WTF Totally Self-centered Post: When I say UFO’s I don’t mean like E.T., more like the, “Wow, that looks like fun, I think I’ll try that too!” variety. “Distracted” is such an inadequate word when it comes to describing my attention span. Even the large calendar hanging over my desk fails to keep me on task most days. This isn’t a shocking revelation, especially to my DH or my girls, but this morning’s search for something (I forget what now) brought the grave reality home. This is my sock yarn bin. Do you see those plastic bags? Each one represents a partial pair of socks.
Bonny helped me lay out the abandoned, neglected footwear. Seven pairs await either mates, or finishing. In one case, just a repair to a single toe would complete the set.
My lace yarn bin contains the beginnings of three shawls… at least. Those were just what were on the top layer. I’d no desire to dig any further. The beginnings of two sweaters are clearly visible through the sides of my DK weight yarn bin and one almost finished hat peeks out of the worsted container. A hat! How hard is it to finish a hat?
Elsewhere around the house are examples of other unfinished projects. Here is the beginning of a spinning wheel I planned to make.

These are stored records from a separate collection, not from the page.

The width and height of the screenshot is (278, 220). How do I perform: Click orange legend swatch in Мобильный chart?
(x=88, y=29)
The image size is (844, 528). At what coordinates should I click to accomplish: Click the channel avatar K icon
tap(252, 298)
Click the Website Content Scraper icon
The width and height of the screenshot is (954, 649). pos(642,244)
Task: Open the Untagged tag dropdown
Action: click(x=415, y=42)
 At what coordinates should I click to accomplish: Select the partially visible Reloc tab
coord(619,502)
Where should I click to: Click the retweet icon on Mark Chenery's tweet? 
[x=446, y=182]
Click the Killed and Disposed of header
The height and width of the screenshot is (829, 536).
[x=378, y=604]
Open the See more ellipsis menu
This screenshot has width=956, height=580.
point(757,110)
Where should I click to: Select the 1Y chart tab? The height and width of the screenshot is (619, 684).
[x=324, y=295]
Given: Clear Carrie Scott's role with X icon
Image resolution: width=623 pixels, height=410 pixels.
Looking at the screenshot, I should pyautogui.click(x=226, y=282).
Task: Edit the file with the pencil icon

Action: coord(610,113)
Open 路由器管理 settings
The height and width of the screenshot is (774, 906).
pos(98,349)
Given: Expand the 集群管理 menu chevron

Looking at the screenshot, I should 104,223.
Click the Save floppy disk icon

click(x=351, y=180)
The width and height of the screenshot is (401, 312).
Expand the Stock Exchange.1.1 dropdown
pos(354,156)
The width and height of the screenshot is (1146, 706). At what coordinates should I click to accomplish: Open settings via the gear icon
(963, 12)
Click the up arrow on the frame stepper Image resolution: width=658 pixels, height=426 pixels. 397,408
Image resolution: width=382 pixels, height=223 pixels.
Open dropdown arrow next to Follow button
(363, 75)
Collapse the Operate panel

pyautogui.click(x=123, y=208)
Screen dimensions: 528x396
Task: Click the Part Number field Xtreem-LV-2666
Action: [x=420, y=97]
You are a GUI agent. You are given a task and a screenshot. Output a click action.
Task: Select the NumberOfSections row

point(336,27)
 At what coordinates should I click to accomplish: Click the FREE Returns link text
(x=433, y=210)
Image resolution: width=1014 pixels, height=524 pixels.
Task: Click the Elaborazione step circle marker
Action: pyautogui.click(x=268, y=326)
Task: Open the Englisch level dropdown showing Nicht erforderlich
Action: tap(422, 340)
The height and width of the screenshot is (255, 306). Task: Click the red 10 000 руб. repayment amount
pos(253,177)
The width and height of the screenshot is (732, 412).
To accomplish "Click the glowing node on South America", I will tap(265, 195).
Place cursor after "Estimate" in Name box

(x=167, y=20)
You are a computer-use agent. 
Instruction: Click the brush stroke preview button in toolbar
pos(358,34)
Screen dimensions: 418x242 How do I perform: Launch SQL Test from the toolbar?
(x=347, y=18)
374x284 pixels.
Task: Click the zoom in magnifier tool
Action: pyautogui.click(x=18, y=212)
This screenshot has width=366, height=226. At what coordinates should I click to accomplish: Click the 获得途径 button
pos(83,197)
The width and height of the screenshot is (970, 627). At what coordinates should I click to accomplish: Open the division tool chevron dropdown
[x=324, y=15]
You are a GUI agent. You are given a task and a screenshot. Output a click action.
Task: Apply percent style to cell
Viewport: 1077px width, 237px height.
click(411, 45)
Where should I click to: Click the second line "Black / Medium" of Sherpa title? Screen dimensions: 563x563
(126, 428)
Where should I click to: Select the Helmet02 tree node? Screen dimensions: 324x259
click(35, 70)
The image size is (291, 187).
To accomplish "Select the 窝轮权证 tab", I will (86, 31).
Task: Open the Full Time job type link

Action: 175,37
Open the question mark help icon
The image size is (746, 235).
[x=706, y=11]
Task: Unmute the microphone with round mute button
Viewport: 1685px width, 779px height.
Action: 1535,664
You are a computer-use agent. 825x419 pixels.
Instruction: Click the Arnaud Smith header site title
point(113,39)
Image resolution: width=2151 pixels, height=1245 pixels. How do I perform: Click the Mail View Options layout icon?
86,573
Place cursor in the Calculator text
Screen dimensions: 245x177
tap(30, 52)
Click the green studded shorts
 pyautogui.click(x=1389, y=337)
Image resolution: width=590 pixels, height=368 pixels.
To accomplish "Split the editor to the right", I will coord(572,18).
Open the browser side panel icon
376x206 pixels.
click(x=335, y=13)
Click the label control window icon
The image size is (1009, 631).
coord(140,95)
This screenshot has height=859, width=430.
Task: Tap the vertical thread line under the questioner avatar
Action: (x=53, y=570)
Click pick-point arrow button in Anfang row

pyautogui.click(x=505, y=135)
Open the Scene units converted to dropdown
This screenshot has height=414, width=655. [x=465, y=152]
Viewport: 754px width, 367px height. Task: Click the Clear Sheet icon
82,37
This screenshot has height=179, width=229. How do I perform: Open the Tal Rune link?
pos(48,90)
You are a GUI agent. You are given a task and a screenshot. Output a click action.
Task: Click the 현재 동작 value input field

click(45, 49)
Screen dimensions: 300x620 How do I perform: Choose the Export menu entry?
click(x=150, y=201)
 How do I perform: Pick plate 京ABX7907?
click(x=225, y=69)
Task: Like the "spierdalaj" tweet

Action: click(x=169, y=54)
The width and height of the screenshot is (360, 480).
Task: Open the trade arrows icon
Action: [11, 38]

Here’s a quilt I started hand quilting many years ago. I have several other unfinished quilts languishing someplace too.
Half done Cross stitch, embroidery and sewing projects also lurk in closets. It’s all so overwhelming! I’m going to make a plan of attack then attempt to conquer several of these albatrosses in the remaining weeks of summer vacation. No more excuses about dental appointments, car repairs, driving kids places, etc.
Instead of cooking for them, this morning the girls enjoyed apple pie for breakfast.
Every time I sit down with plans of knitting, etc. there are at least two beings who demand attention. Sometimes it’s a child, other times it’s a cat. Today I’ll shoo them away instead of bending to their every whim.
Is it wrong to request follow up inquiries from you all to keep me on task with these projects? Maybe external prods are what’s needed. Lord knows I can’t stay focused on my own. I firmly believe that completing even a few things I’ve started will lighten my sense of dread, despair and anxiety that’s been growing lately. Maybe it’s hormonal… or maybe this is what a mid-life crisis feels like. If it is then I pray there won’t be any urges to do a comb-over, drive a convertable or cavort with men half my age. Cheers!